_DATA PROVIDED_

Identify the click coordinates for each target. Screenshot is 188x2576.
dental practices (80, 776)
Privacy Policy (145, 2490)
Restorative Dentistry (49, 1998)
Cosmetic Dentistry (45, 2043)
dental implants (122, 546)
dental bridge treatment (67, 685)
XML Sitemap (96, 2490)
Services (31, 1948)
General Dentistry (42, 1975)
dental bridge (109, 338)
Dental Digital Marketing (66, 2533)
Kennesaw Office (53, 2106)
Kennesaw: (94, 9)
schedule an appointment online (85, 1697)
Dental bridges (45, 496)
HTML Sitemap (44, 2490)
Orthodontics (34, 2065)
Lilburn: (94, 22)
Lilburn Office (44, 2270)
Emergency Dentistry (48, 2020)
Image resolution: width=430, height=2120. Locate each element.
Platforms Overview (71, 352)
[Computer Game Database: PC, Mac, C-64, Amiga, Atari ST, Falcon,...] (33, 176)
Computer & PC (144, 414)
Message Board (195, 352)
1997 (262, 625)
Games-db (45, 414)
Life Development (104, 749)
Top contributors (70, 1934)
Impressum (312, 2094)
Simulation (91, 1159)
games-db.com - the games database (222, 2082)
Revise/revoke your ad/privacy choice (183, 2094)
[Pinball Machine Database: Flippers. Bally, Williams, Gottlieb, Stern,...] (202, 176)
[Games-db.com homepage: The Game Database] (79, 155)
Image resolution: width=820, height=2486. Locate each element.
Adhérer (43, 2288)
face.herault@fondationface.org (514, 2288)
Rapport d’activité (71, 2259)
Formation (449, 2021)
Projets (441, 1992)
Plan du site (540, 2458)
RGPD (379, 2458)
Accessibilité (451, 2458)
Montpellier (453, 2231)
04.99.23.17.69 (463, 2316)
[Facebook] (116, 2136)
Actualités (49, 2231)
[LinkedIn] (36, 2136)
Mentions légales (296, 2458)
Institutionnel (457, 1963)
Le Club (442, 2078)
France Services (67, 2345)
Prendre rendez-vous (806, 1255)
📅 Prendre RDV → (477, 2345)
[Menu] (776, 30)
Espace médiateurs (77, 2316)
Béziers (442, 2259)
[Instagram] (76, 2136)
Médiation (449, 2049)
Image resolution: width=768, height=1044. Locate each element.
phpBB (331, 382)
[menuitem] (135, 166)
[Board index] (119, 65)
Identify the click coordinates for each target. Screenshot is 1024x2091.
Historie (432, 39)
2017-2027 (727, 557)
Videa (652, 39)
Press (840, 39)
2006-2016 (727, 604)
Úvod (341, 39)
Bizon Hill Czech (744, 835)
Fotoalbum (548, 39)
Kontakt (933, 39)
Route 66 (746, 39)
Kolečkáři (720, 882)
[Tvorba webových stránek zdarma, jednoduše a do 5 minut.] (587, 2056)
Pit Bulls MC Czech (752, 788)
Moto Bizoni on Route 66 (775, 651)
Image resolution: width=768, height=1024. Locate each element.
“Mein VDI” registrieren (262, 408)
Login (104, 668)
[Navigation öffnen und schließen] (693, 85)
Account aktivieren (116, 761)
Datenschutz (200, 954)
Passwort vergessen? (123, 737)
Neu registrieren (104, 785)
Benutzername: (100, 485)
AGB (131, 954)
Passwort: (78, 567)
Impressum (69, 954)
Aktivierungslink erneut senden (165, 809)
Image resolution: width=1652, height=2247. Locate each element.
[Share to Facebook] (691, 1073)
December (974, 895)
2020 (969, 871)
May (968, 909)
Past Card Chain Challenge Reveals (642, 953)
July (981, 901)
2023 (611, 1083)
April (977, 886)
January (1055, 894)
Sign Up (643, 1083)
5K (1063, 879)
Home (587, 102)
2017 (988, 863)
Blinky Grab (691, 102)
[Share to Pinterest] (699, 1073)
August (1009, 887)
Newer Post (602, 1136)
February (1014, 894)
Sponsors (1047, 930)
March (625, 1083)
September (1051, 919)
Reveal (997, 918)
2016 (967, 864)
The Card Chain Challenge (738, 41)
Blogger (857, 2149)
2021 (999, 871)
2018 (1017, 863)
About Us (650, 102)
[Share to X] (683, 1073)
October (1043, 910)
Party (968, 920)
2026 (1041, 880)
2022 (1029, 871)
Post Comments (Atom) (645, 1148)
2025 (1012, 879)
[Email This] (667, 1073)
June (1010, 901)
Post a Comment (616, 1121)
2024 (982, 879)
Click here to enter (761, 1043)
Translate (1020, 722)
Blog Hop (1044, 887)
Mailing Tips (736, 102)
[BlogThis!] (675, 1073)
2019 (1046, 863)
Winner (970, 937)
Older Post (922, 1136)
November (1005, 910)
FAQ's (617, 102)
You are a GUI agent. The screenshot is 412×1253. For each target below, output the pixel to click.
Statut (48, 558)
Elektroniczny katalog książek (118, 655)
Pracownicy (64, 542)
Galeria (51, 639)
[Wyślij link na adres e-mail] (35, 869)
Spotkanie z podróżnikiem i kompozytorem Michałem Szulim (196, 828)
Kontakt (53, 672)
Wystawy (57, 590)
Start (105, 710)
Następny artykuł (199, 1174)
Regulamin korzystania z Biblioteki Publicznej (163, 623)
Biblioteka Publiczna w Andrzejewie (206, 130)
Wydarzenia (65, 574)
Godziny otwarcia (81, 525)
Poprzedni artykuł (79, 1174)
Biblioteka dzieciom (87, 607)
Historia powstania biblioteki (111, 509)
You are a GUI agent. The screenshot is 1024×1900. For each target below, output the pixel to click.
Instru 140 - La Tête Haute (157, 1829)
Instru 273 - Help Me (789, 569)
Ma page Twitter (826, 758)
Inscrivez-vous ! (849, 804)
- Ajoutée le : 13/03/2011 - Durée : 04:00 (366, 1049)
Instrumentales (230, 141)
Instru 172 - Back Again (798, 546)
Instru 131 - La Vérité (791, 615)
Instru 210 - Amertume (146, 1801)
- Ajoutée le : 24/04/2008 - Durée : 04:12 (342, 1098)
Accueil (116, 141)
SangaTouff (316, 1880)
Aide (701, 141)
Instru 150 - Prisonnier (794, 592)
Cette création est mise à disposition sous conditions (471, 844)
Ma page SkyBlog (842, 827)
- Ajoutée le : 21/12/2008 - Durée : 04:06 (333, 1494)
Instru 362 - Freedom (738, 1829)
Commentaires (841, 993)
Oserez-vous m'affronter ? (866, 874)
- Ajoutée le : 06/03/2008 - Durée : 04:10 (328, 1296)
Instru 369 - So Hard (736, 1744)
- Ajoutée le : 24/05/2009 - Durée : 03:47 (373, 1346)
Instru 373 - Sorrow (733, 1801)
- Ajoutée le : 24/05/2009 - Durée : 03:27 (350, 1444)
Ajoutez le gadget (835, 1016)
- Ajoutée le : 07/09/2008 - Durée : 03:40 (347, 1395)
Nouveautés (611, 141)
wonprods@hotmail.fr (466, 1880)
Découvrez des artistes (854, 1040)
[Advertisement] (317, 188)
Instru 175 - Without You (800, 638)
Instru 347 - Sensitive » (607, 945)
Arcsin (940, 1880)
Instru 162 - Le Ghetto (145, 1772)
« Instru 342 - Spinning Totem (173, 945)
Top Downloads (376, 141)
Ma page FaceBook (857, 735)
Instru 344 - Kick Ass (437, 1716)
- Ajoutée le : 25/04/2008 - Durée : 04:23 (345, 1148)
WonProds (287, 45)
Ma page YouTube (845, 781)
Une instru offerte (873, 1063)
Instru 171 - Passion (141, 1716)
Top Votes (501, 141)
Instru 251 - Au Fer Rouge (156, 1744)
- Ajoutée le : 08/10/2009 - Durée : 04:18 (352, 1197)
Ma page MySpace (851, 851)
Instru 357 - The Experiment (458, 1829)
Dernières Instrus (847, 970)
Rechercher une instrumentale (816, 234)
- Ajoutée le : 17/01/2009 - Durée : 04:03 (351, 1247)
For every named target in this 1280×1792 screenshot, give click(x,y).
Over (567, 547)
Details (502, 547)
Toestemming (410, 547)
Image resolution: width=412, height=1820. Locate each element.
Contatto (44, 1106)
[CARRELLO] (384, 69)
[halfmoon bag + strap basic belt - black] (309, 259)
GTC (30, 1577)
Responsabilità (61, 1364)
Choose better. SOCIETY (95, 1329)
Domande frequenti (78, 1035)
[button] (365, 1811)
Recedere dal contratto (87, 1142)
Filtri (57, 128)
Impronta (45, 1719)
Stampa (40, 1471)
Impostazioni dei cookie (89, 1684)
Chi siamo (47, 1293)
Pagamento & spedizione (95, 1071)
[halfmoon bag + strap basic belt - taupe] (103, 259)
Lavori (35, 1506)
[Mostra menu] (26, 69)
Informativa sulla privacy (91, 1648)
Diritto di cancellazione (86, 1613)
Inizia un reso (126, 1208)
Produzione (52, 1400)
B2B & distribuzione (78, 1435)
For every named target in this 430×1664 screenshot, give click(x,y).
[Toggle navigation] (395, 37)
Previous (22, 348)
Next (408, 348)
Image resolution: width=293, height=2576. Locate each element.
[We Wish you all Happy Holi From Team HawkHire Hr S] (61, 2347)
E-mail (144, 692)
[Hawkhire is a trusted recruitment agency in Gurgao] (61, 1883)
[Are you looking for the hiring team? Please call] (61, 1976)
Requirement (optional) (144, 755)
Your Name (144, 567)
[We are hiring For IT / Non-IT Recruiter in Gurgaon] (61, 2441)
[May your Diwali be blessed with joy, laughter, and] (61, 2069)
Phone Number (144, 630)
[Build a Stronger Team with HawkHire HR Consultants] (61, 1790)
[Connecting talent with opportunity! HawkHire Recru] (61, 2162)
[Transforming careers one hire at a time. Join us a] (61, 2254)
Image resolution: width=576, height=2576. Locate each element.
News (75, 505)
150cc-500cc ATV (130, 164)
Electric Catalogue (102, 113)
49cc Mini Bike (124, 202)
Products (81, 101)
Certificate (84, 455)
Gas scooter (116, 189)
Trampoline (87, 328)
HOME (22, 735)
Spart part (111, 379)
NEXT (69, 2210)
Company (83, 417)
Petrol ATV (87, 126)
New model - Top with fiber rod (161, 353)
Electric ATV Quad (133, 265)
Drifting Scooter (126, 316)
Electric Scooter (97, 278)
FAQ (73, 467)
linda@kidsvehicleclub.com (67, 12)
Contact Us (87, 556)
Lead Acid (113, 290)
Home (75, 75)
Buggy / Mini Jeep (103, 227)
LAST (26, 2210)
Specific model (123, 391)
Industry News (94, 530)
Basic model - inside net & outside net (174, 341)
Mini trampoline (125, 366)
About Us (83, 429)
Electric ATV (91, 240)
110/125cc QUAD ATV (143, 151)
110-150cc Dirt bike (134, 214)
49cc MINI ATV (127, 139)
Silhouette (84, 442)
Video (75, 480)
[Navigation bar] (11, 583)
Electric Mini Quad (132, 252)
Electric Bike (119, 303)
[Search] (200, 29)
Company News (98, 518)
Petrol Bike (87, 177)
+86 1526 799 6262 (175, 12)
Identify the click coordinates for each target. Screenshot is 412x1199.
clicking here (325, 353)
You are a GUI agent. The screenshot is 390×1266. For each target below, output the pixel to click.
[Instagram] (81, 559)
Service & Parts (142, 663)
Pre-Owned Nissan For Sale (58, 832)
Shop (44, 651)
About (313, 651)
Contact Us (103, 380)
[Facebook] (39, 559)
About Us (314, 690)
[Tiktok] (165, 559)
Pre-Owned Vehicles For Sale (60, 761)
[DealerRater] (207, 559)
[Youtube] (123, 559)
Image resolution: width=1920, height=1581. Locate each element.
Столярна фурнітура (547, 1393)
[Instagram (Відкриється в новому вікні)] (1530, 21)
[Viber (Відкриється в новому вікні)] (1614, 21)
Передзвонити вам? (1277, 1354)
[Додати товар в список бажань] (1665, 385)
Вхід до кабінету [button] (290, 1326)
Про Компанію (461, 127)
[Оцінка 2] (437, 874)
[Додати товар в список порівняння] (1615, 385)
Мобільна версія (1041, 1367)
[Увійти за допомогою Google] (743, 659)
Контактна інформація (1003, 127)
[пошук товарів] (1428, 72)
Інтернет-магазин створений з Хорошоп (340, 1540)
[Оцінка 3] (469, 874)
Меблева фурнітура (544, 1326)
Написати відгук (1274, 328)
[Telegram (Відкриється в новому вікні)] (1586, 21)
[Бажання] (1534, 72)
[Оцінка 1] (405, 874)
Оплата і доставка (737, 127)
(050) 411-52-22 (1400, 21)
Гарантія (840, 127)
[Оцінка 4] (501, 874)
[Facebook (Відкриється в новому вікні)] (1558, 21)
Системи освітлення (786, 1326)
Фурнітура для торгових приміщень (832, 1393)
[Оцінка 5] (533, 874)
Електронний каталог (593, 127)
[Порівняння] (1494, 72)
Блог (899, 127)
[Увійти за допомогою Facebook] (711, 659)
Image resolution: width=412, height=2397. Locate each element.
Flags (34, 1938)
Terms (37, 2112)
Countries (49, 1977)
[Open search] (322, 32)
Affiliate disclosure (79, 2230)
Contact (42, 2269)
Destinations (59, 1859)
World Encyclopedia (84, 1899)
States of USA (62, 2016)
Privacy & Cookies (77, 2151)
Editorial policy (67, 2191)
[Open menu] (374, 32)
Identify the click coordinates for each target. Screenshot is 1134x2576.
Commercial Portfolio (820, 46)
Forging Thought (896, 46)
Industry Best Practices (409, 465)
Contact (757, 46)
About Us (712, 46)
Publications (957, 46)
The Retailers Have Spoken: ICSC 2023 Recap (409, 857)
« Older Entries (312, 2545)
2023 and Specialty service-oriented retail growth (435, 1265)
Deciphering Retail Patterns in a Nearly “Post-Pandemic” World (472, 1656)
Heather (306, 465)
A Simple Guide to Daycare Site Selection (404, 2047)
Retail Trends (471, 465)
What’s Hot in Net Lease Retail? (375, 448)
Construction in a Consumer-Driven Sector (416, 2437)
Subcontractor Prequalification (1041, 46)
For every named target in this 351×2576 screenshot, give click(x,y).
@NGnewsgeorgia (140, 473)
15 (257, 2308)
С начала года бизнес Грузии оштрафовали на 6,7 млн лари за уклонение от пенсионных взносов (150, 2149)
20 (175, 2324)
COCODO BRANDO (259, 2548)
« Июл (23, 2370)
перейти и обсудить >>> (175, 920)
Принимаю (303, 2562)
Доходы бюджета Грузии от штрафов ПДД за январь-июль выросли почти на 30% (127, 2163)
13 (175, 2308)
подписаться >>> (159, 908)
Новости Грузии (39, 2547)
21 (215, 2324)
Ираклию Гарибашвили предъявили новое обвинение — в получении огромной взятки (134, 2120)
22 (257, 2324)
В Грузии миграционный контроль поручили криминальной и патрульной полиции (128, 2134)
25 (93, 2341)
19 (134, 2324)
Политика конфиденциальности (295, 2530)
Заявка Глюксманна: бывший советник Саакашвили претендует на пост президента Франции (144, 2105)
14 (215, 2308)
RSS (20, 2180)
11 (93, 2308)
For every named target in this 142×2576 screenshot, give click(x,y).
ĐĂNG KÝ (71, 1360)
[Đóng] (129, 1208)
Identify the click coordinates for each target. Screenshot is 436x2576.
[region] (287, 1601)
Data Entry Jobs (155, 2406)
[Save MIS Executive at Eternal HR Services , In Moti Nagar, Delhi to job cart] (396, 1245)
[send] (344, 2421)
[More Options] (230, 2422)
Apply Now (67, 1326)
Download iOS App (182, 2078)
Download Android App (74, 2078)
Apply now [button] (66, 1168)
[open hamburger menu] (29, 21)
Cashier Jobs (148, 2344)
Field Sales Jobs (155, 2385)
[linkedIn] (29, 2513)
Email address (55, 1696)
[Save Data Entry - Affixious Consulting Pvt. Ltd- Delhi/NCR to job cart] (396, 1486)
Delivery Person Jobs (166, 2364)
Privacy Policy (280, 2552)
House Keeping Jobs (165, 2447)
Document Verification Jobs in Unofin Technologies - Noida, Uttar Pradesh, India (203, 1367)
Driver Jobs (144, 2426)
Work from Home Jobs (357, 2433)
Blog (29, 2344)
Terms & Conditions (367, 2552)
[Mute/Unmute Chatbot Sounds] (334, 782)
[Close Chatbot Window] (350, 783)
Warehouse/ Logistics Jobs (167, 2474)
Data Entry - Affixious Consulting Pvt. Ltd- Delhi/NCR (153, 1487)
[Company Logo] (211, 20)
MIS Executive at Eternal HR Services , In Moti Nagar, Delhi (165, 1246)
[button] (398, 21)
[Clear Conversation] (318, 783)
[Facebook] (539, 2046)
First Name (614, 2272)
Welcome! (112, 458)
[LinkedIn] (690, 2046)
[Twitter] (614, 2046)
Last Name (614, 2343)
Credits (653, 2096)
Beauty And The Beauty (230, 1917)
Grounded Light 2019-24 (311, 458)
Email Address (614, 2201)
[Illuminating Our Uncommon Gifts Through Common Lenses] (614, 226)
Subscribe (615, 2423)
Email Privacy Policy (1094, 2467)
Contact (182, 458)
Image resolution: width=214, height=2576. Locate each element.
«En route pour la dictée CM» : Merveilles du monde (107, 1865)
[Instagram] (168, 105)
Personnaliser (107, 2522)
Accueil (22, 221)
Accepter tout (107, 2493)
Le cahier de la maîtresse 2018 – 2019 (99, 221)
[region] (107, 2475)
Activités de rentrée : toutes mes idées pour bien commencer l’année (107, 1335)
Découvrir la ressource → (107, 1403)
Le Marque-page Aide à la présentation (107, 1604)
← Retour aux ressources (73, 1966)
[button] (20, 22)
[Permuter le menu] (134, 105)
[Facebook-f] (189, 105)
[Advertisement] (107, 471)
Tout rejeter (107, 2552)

_DIRECTIONS_
Reproduce the lines above, beginning at the line with "Impressum (312, 2094)" and stopping after the line with "Mentions légales (296, 2458)", exactly as they are.

_FINISHED EXERCISE_
Impressum (312, 2094)
Simulation (91, 1159)
games-db.com - the games database (222, 2082)
Revise/revoke your ad/privacy choice (183, 2094)
[Pinball Machine Database: Flippers. Bally, Williams, Gottlieb, Stern,...] (202, 176)
[Games-db.com homepage: The Game Database] (79, 155)
Image resolution: width=820, height=2486. Locate each element.
Adhérer (43, 2288)
face.herault@fondationface.org (514, 2288)
Rapport d’activité (71, 2259)
Formation (449, 2021)
Projets (441, 1992)
Plan du site (540, 2458)
RGPD (379, 2458)
Accessibilité (451, 2458)
Montpellier (453, 2231)
04.99.23.17.69 (463, 2316)
[Facebook] (116, 2136)
Actualités (49, 2231)
[LinkedIn] (36, 2136)
Mentions légales (296, 2458)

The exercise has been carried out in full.